Three Risks Posed by Climate Change
Physical risks. Climate change brings more frequent and severe weather events like flooding, droughts, and storms. Examples like heavy rainstorms in Henan Province of China this summer have been linked to human-driven climate change. Those events bring physical risks that impact the society and economy directly.
Transition risks. When moving towards a less polluting economy, transition risks could occur. Transition risk means that some sectors of the economy would face shifts in asset value or costs increases when doing business. One example is the energy industry. If regulatory policies were to change align with the Paris Agreement, 67% of the world’s known fossil fuel reserves should not be used. This could directly affect the investment values in sectors like coal, oil, and gas.
Liability risks. When people and businesses seek to compensate for the losses that they may suffer from the physical and transition risks of climate change, liability risks may occur. It is reported that the Zhengzhou heavy rainstorms have triggered insurance claims of RMB11bn, because thousands of cars and property are damaged by the floods. The People’s Insurance Company of China Limited (PICC) and Ping An Insurance Company have together received almost 250,000 claims from clients, marking itself the largest natural catastrophe for insurance companies in China’s history.

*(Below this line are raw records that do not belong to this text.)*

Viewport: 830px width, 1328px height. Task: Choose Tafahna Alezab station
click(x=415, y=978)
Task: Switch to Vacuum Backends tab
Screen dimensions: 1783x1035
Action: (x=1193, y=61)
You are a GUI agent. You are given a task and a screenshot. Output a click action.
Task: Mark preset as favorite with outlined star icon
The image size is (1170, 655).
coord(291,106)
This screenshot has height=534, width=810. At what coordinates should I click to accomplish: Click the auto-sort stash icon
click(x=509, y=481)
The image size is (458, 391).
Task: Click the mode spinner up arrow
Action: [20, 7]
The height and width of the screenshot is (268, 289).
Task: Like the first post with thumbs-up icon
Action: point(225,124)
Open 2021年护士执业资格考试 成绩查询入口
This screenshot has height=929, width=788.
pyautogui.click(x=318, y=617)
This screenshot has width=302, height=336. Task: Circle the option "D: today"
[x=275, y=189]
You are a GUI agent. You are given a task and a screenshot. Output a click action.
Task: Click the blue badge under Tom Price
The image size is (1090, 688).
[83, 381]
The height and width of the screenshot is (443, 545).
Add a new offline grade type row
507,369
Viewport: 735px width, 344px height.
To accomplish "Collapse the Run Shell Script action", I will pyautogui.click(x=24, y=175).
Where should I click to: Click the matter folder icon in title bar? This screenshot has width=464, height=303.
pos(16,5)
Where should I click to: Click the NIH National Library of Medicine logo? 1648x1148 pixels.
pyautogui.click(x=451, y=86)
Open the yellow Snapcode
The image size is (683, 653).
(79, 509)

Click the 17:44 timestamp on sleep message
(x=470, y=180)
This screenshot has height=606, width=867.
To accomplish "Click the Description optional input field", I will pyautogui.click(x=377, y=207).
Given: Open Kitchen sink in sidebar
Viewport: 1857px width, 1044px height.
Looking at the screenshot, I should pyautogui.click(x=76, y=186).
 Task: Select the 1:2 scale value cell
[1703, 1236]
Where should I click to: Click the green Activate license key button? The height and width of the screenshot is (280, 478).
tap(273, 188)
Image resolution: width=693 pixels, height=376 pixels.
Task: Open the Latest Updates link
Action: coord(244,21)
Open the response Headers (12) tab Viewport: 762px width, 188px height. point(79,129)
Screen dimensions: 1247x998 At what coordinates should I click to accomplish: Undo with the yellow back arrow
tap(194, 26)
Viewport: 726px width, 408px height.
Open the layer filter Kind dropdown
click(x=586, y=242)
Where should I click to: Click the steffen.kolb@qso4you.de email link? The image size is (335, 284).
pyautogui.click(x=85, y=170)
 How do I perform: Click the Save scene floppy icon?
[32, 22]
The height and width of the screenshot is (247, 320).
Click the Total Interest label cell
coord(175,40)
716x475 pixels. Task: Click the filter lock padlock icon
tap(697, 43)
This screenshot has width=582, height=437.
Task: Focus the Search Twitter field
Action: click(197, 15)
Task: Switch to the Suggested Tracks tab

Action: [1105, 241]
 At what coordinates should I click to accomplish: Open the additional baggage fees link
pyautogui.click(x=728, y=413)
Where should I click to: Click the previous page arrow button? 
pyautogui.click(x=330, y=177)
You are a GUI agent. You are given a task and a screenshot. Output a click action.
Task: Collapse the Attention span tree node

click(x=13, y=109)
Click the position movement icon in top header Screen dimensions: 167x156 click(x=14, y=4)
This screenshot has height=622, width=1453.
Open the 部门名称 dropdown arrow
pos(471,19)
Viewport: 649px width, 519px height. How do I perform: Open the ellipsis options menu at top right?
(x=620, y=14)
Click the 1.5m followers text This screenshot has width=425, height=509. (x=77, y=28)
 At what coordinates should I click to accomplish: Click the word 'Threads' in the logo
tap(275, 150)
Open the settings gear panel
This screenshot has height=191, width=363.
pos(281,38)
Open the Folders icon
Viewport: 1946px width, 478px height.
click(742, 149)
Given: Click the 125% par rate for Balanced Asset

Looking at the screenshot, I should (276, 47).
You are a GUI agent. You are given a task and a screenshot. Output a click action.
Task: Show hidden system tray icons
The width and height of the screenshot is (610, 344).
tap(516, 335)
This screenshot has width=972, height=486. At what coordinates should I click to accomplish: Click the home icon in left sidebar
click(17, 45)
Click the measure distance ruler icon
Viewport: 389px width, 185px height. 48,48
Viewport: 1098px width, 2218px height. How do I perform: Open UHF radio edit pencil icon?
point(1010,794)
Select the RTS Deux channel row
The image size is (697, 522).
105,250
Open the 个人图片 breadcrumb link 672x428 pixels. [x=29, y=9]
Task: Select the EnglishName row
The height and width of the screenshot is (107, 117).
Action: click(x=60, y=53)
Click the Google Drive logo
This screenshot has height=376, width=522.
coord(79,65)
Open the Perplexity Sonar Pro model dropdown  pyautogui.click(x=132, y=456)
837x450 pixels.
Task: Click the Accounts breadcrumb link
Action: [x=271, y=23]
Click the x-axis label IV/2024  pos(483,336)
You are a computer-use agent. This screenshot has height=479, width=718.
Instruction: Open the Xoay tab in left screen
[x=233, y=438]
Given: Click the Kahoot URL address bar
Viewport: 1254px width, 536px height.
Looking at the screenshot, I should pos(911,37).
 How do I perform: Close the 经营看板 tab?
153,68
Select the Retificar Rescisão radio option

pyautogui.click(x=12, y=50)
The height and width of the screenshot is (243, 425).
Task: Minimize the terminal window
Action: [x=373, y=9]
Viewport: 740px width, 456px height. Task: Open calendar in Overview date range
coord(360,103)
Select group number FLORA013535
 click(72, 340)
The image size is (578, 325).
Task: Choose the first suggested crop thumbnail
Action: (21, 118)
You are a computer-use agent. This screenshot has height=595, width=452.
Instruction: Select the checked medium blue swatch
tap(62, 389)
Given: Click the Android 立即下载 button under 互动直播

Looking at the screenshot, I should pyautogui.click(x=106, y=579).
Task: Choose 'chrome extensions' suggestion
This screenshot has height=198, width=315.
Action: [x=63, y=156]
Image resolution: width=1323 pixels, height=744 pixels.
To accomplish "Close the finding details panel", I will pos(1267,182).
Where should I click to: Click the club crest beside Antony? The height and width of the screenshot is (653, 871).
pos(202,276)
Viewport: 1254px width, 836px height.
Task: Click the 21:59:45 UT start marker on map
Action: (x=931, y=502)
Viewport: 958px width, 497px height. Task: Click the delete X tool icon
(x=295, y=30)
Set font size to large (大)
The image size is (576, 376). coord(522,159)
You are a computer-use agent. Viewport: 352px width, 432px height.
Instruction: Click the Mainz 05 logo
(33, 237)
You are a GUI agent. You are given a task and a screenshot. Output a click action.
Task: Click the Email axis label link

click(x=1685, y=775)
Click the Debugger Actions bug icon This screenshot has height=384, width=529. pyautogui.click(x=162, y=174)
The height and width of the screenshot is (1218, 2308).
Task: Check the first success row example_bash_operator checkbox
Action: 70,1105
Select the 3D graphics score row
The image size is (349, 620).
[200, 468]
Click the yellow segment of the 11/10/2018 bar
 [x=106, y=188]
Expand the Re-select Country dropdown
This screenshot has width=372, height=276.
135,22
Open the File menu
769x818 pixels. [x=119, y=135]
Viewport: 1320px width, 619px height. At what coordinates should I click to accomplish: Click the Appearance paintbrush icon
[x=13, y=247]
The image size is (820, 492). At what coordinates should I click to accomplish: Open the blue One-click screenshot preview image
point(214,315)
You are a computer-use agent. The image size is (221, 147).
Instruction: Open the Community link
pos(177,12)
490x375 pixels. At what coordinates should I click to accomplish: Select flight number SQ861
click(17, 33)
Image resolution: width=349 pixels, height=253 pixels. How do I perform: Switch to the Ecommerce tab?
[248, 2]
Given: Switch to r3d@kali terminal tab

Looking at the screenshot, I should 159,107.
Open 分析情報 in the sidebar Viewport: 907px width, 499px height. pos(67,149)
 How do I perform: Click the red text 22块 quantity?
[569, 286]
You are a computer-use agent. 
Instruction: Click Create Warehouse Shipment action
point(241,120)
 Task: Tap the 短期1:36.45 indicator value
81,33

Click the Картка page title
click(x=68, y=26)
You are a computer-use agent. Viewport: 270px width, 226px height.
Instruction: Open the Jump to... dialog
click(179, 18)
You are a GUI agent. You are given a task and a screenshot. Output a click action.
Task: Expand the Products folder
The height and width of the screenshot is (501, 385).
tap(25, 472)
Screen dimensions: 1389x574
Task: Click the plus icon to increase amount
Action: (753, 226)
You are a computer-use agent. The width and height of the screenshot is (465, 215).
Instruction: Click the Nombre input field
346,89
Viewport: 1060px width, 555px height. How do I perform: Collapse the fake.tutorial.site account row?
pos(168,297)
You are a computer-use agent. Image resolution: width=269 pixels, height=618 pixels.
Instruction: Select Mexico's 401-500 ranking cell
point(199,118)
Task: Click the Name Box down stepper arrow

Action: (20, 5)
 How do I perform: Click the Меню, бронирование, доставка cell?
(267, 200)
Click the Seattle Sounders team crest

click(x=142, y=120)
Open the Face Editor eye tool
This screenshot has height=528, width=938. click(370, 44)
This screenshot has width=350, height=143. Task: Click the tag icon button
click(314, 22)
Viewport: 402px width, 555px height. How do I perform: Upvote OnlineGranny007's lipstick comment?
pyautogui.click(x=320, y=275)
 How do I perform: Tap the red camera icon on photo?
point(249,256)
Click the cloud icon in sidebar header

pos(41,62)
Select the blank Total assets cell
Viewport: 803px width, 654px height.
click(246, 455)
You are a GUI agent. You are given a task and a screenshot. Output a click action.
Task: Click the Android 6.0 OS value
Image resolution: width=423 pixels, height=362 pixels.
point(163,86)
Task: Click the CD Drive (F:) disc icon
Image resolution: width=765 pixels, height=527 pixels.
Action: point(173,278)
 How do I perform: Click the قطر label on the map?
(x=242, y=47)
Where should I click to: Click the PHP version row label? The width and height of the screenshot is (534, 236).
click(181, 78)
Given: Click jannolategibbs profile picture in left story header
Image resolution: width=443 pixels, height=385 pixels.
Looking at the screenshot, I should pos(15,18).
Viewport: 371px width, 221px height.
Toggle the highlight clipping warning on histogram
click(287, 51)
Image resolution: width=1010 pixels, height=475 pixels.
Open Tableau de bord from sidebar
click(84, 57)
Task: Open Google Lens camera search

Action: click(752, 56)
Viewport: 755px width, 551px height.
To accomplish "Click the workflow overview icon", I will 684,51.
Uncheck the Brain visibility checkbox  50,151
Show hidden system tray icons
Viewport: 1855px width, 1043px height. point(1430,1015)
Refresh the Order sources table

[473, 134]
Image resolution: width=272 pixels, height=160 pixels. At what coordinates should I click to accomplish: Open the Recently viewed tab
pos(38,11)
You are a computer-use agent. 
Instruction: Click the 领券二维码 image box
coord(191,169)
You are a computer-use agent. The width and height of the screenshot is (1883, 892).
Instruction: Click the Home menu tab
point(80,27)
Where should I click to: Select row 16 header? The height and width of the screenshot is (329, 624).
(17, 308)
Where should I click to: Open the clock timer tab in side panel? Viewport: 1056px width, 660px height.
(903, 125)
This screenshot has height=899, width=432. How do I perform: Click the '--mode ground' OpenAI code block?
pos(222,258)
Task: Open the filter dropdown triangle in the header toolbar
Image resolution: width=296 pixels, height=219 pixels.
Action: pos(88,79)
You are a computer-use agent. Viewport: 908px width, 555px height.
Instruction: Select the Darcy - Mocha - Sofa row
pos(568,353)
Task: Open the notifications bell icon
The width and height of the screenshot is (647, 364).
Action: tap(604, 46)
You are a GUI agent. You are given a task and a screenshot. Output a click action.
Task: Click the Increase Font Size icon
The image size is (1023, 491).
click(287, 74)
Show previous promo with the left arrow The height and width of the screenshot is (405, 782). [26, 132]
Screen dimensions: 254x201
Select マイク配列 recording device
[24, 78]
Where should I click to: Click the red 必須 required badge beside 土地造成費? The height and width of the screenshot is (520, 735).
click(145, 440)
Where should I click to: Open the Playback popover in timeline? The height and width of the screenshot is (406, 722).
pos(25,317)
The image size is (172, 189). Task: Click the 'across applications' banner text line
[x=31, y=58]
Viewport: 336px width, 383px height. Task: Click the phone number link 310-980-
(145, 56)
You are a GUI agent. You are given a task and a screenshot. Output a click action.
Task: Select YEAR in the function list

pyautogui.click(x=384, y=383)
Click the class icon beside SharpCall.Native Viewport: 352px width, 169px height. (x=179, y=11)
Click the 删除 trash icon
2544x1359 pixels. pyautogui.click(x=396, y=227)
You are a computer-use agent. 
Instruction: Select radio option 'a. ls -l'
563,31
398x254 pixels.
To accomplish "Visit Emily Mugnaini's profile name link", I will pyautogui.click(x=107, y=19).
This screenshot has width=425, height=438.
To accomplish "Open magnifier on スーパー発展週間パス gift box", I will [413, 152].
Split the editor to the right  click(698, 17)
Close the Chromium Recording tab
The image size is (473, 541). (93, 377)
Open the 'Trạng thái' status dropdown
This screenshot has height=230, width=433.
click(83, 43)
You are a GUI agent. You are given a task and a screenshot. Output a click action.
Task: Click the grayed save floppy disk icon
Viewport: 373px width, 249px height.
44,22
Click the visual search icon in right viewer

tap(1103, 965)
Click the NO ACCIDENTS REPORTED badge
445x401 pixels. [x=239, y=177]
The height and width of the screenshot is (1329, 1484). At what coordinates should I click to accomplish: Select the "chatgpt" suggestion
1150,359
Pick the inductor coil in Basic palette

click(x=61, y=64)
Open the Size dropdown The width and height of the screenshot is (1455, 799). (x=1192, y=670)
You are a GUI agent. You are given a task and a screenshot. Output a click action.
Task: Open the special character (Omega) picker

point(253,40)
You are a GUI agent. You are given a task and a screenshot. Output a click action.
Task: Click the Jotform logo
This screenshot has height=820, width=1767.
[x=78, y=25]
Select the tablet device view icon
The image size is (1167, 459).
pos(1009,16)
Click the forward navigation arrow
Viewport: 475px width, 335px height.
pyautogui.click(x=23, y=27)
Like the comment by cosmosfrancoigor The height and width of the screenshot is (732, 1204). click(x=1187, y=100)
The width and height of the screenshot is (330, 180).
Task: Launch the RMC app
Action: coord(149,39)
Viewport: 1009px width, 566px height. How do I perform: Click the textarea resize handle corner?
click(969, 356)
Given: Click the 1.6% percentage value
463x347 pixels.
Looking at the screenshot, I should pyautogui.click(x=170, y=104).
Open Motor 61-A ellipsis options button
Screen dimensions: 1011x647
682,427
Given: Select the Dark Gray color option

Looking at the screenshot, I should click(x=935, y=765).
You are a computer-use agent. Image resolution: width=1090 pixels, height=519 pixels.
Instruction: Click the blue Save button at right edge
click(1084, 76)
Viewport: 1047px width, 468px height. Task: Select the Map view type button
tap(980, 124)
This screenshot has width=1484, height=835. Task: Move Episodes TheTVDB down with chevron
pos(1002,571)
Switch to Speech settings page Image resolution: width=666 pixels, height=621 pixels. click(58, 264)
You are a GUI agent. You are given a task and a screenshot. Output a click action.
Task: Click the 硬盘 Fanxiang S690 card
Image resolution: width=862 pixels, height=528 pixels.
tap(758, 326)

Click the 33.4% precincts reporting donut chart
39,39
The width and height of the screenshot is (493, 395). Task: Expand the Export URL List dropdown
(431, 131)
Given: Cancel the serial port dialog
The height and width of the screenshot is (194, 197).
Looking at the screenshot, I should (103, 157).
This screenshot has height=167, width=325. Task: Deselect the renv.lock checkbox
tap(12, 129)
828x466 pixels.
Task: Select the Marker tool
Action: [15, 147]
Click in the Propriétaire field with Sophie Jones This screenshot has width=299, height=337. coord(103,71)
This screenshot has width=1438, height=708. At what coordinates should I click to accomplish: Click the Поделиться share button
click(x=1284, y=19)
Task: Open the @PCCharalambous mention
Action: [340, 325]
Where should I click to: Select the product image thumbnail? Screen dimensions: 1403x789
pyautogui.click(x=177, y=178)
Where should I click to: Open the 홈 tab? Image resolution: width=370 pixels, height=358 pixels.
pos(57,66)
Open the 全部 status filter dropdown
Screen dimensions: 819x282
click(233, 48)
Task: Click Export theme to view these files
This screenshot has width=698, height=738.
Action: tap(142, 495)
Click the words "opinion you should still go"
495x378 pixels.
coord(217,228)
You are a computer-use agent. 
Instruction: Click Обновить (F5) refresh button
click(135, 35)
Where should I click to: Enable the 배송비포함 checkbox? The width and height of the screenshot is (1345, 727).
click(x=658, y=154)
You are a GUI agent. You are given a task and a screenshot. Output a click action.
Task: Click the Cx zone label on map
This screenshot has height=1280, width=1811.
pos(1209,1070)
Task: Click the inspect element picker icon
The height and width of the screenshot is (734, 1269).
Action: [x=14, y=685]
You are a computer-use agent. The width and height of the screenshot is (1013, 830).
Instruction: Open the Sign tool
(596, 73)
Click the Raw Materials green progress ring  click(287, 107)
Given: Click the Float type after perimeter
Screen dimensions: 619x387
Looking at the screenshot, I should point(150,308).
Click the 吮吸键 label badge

Opportunities in Building Resilience
Though climate change poses risks to society and economy, it is not all doom and gloom. According to World Economic Forum (WEF), the right efforts to build resilience can yield a triple dividend:
Avoiding economic losses. Physical climate change risks have a significant impact on basic economic system function, while sectors such as electricity, water, roads, and the internet are key components of the function. Alone in 2018, the climate-related disasters and extreme weather cost the US around USD160bn. To build resilience is to reduce the cost of economic losses.
Offering positive economic benefits. The Global Commission on Adaptation estimates that investing USD1.8tr globally in five areas could unlock benefits worth USD7.1tr until 2030. The five areas include strengthening early warning systems, making new infrastructure resilient, improving dryland agriculture crop production, protecting mangroves, and making water resources management more resilient. As new products may be innovated in these areas, it will finally produce a positive impact on the whole economy.
Offering wider social and environmental benefits. Innovations could not only improve climate resilience but also generate business opportunities. Examples as heat-resistant building materials, drought-resistant seeds, water-harvesting service, low-drip irrigation, and new insurance schemes indicate that business opportunities could do a better impact on society and environment.
Making Business Resilient to Climate Change
For companies that face climate-related risks when running their businesses, building business resilience to climate change will inevitably become a priority. Business climate resilience on one hand is preparing for the physical risks associated with climate change, while on the other hand is shifting to a net-zero emission future, according to TCFD.
For physical risks, companies should prepare to withstand them. What companies should do to mitigate these risks is enhancing their continuity planning. The actions can include developing emergency plans for operations, transferring to flexible and adaptive supply chains, and predictive analysis for future shocks.
For transition risks, companies should seek the transformation of business models and seize new opportunities as the whole economy strives to achieve carbon neutrality. Companies need to consider the various risks associated with the transition, including public opinions, investor sentiments, competitor behaviors, as well as actions taken by governments.
On a practical basis, there are also three steps to achieve business climate resilience suggested by the World Business Council for Sustainable Development (WBCSD). First, develop and maintain ambitious mitigation efforts. Second, adapt to ensure business continuity in the face of climate-related physical risks. Last, assess the connections, dependencies, and value to society and nature.